---- Listed records

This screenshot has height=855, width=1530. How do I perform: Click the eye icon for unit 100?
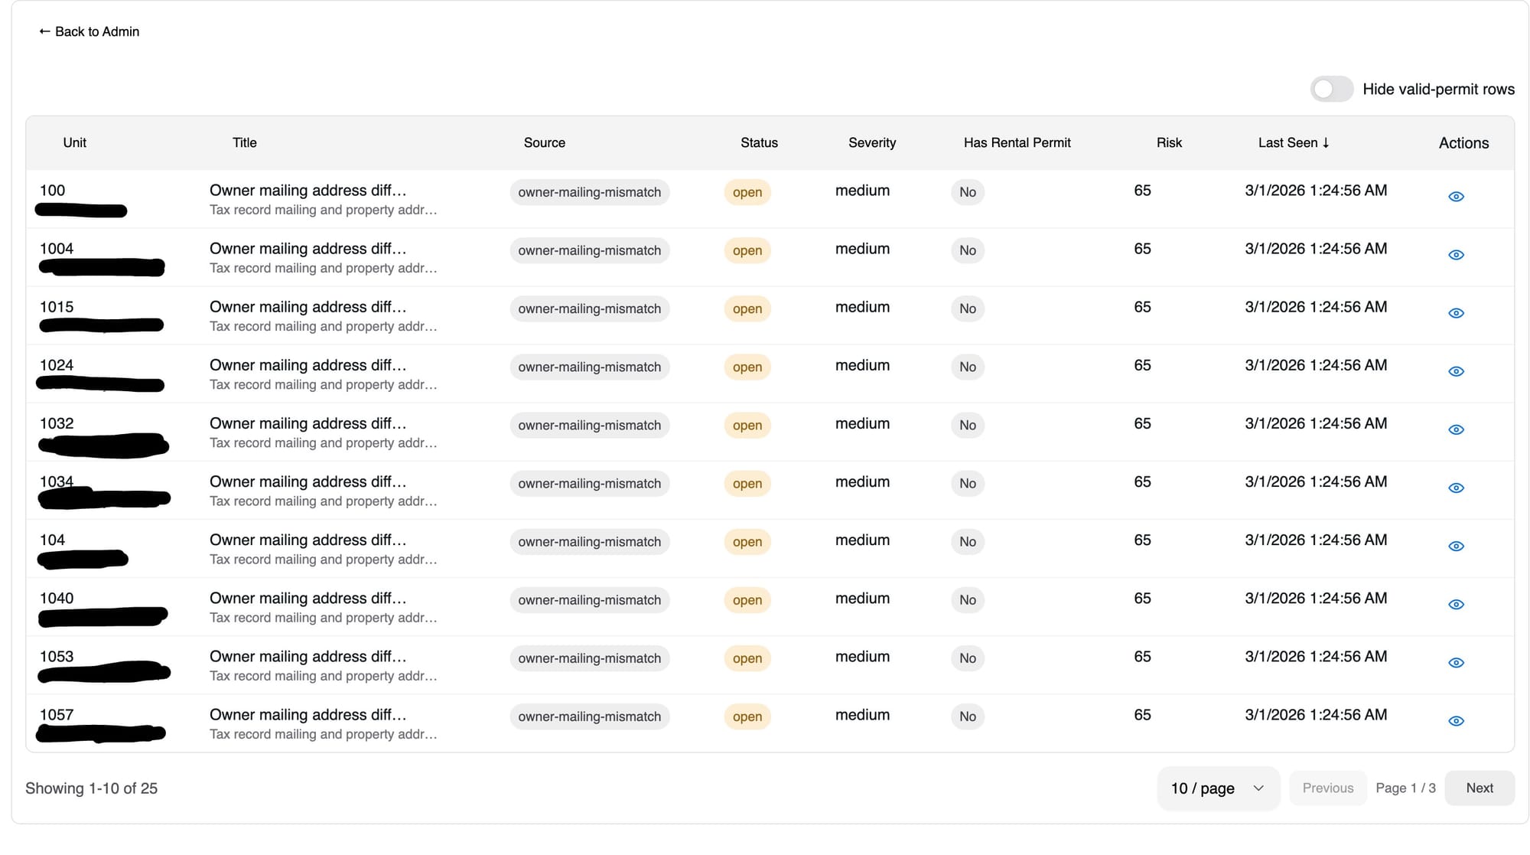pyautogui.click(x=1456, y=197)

--------
---- Listed records

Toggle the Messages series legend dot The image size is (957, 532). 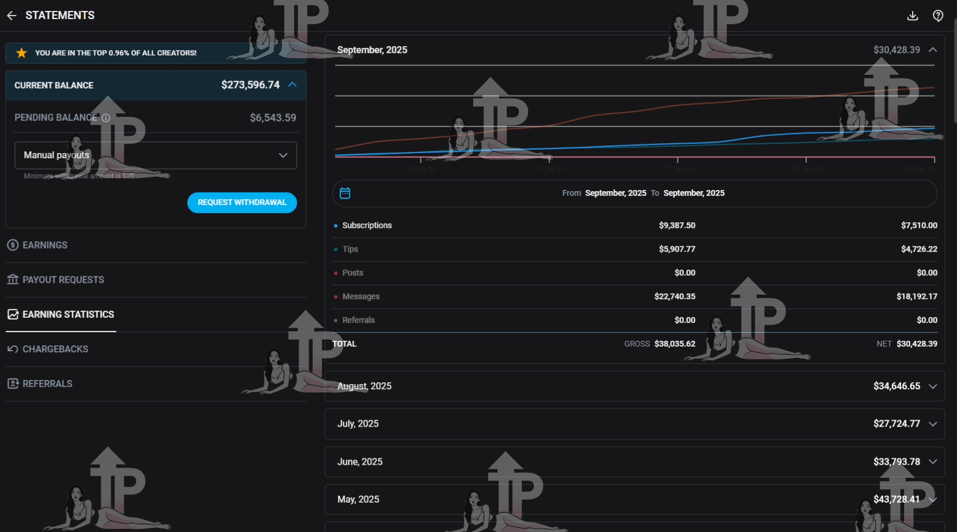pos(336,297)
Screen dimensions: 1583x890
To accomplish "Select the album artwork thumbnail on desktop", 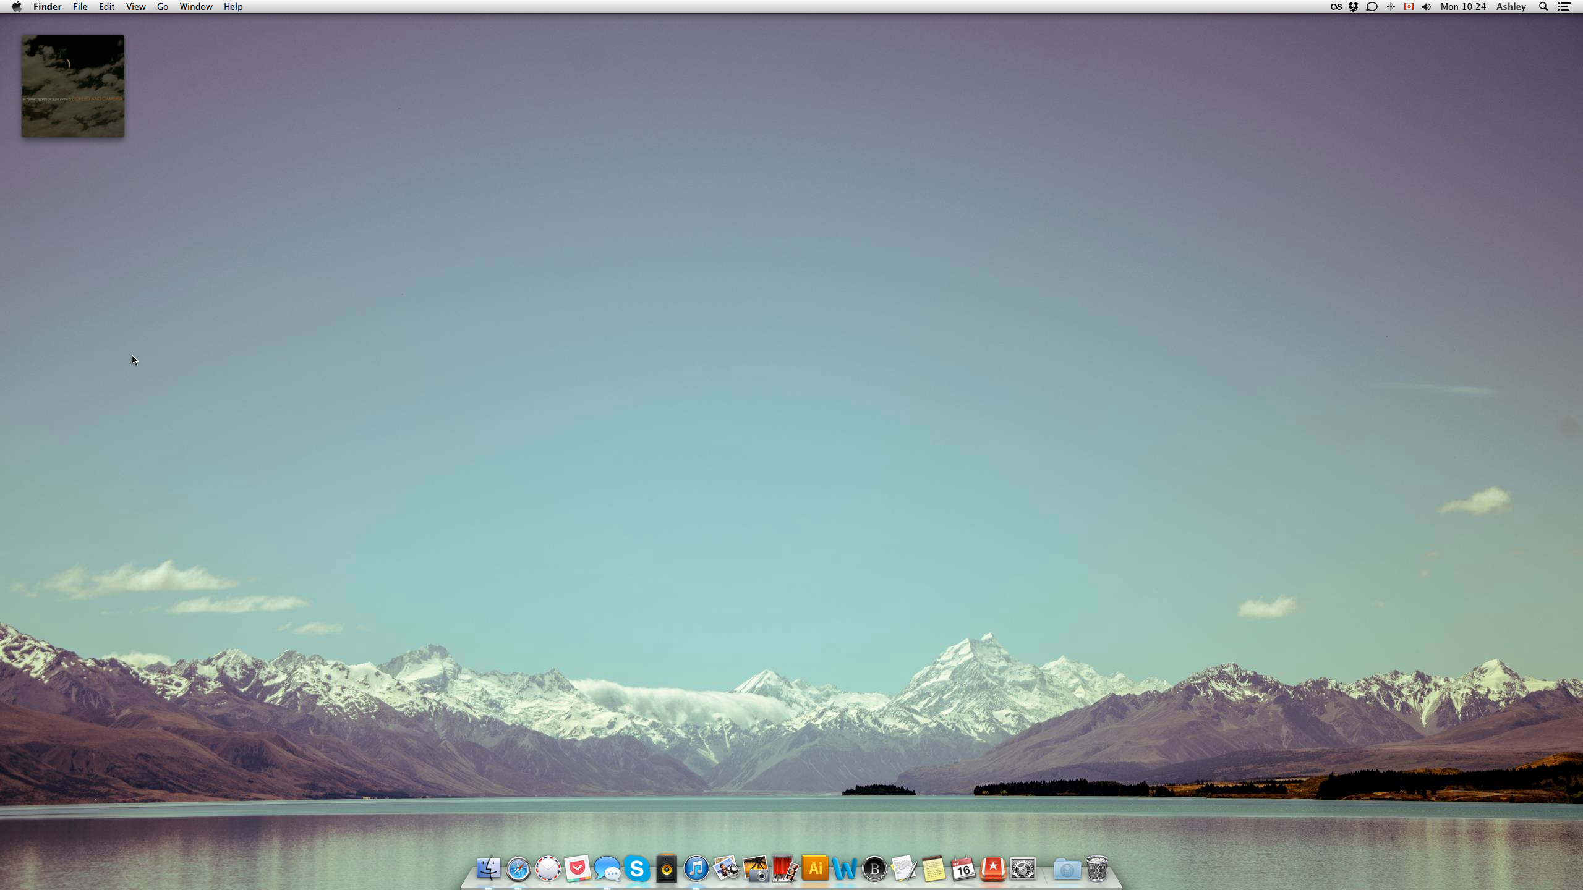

--------

● Problem details: Pictures aside, return exactly the lines from the data above, starting at the line that has "Screen dimensions: 1583x890" and ending at the line that has "the album artwork", both included.

● Completed exercise:
Screen dimensions: 1583x890
To accomplish "Select the album artwork thumbnail on desktop", 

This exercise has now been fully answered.